O peso da responsabilidade aumentava. Resolver aquelas burocracias era algo que ele nunca tinha feito antes, ao mesmo passo que parecia ser de total importância. Entendia que estava entrando em um mundo onde precisava provar seu valor, tanto com o trabalho braçal, quanto com a capacidade de lidar com as formalidades que a vida adulta viria a impor.
Apesar de nunca ter lidado com nada parecido, decidiu confiar no que havia aprendido até agora: dar um passo de cada vez.
Depois de caminhar por algumas ruas, Mauricio encontrou a agência bancária. Um prédio grande, de fachada de vidro, com portas giratórias um tanto complicadas para alguém desacostumado. Ele esperou um segundo e entrou, imediatamente envolvido pela temperatura amena.
Na recepção, uma atendente de uniforme o cumprimentou. — Bom dia. Posso ajudar?
— Bom dia. Vim para abrir uma conta.
— Trouxe os documentos?
— Trouxe — disse com a entrega da folha.
— Aguarde só um instantinho.
A atendente se levantou e desapareceu por uma porta.
Alguns minutos depois, o gerente, um homem vestindo terno e gravata, surgiu com um sorriso profissional e um olhar avaliador.
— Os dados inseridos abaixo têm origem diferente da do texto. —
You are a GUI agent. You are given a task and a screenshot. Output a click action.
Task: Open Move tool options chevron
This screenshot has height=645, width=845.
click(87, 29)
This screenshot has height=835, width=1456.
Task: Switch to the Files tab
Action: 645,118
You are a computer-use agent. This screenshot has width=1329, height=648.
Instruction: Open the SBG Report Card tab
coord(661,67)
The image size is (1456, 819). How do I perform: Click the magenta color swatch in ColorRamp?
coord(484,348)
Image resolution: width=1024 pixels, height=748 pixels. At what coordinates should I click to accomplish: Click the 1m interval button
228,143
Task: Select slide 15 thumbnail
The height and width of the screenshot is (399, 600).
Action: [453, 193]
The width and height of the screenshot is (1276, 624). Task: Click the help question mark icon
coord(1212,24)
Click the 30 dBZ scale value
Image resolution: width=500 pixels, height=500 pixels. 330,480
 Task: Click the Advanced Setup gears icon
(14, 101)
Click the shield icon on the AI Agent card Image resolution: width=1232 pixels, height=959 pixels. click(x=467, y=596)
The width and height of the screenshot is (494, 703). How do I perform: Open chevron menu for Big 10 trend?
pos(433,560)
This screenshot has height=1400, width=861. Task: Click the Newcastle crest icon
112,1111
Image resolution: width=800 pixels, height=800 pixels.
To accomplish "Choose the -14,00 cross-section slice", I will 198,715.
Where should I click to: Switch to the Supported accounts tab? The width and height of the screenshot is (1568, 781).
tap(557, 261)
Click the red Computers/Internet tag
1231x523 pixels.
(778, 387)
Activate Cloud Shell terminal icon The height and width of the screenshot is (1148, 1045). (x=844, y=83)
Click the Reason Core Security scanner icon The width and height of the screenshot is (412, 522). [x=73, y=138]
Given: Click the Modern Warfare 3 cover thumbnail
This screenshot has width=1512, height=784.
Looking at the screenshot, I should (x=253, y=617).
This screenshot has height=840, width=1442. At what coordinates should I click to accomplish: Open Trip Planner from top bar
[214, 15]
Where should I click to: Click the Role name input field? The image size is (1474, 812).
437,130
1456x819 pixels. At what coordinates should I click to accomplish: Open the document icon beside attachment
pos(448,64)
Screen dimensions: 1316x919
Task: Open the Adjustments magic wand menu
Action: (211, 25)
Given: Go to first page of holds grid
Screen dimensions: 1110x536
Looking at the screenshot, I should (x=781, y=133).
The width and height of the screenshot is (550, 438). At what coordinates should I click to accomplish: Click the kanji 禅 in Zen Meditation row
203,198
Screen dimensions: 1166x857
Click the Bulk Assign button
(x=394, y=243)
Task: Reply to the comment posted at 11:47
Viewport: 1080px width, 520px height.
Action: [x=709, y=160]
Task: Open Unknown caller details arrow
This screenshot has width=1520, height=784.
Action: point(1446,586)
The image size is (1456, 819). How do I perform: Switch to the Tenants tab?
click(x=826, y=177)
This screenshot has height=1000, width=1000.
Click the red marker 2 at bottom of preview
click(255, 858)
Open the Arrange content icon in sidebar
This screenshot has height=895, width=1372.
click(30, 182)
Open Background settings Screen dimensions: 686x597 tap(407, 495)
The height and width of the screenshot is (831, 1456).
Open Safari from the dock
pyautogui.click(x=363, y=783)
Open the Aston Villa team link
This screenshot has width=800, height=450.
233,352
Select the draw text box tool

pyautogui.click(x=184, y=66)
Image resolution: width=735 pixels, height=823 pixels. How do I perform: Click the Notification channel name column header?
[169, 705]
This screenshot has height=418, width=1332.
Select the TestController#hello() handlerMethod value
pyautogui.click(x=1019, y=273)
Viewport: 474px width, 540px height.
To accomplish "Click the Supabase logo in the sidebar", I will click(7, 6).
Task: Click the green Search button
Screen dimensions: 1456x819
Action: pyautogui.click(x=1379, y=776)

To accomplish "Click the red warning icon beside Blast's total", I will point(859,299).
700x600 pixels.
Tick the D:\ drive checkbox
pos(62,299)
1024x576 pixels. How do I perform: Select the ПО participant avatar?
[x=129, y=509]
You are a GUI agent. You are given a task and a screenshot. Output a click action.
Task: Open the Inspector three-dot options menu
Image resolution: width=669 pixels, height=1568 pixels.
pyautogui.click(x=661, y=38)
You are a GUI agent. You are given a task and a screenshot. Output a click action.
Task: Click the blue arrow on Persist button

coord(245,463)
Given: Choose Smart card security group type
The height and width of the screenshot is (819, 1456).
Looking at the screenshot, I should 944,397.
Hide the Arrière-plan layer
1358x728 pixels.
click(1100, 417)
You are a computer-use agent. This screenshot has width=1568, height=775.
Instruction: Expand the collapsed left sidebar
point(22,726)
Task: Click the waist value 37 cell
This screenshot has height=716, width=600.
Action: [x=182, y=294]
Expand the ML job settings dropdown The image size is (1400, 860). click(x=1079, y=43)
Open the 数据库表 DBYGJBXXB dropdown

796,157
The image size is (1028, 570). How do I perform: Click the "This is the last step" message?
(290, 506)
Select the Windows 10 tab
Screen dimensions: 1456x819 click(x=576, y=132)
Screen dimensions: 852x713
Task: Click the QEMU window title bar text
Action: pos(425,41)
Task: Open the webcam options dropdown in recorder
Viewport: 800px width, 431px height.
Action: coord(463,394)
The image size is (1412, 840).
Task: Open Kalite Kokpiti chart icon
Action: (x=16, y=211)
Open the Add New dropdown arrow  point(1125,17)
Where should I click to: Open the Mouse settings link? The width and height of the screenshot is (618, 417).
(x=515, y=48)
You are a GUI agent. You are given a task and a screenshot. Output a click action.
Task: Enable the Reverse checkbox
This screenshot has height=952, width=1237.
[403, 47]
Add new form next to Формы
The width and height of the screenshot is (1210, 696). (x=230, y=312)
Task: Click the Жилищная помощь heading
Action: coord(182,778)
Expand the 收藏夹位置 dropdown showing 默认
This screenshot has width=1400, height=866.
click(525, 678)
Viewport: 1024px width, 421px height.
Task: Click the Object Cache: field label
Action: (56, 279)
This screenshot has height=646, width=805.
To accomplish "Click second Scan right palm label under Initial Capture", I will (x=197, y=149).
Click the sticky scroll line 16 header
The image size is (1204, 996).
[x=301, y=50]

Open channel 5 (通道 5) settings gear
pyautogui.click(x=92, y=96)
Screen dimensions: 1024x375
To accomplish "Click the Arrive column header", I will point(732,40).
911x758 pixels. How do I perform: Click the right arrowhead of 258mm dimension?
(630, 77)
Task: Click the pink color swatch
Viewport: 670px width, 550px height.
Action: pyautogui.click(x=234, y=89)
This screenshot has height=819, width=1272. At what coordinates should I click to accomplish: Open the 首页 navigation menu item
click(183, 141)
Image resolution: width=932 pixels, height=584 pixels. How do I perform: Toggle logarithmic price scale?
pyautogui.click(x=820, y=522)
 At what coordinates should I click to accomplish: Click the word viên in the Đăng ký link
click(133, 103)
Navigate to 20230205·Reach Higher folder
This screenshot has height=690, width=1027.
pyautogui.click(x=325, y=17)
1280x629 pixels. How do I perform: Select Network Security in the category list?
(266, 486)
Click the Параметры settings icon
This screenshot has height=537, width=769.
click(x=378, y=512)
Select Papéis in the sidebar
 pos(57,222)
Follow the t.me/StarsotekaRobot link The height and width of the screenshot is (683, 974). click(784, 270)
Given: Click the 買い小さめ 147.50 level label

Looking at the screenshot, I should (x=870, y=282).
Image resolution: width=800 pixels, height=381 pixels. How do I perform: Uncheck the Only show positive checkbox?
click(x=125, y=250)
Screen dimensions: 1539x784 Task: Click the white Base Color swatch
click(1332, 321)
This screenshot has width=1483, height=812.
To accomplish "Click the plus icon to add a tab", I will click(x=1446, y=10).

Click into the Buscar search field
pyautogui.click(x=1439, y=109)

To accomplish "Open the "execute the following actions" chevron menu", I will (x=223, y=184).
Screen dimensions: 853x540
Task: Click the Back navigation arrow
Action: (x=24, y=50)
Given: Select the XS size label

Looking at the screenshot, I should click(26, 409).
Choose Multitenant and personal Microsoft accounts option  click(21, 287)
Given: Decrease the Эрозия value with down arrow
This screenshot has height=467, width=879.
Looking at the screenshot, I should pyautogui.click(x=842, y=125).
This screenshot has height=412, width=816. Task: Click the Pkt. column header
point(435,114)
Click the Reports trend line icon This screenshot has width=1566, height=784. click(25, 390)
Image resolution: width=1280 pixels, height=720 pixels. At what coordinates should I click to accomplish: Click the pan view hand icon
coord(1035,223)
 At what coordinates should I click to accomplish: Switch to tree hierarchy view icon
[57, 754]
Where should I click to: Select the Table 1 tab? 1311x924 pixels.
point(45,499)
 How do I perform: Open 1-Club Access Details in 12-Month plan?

Maurício apertou a mão dele, um pouco tenso no começo.
Conduzido por um corredor até uma sala pequena, com uma mesa retangular e duas cadeiras confortáveis. O gerente indicou para que ele se sentasse e tomou lugar do outro lado da mesa.
— Vamos começar. Já tem conta em banco ou é a primeira vez? — perguntou enquanto abria o sistema no computador.
— Primeira — ele admitiu.
— Sem problemas. É bem simples. Primeiro, vamos verificar a documentação.
Ele deslizou o envelope pela superfície lisa da mesa até o gerente que imediatamente começou a analisar o conteúdo, digitando as informações no sistema enquanto explicava as etapas do procedimento com paciência.
— Essa conta é vinculada à empresa. Usada para depósito de salário, pagamentos e, eventualmente, economizar, se quiser. Também podemos oferecer um cartão de débito e, adiante, até um de crédito, dependendo da sua movimentação.
Disse entregando as informações impressas em uma folha de papel sulfite.
— E será que tem algum custo extra?
— Essa aqui é uma conta básica, então as tarifas são bem baixas. E, como é vinculada à empresa, alguns serviços podem ser isentos. Vou te explicar tudo quando terminarmos.
O gerente finalizou o cadastro e se levantou chamando pelo ramal uma das atendentes para concluir o procedimento.
Uma mulher jovem, organizada, entrou na sala. Ela carregava um tablet e um sorriso amigável. — Olá. Vamos precisamos coletar sua assinatura digital e uma foto para o cadastro. Tudo bem?
— Pois não — respondeu ele com educação, ainda se sentindo um pouco fora de orbita, e um certo alívio.
A etapa foi concluída, e o gerente voltou para apertarem as mãos novamente. — Parabéns, sua conta está em nossos sistemas. Seu cartão será enviado para o endereço cadastrado em até 15 dias úteis.
Maurício se levantou da cadeira. — Eu agradeço. Foi menos complicado que achei que seria.
Abrir uma conta bancária podia ser um detalhe trivial, pra ele, era um símbolo de autonomia.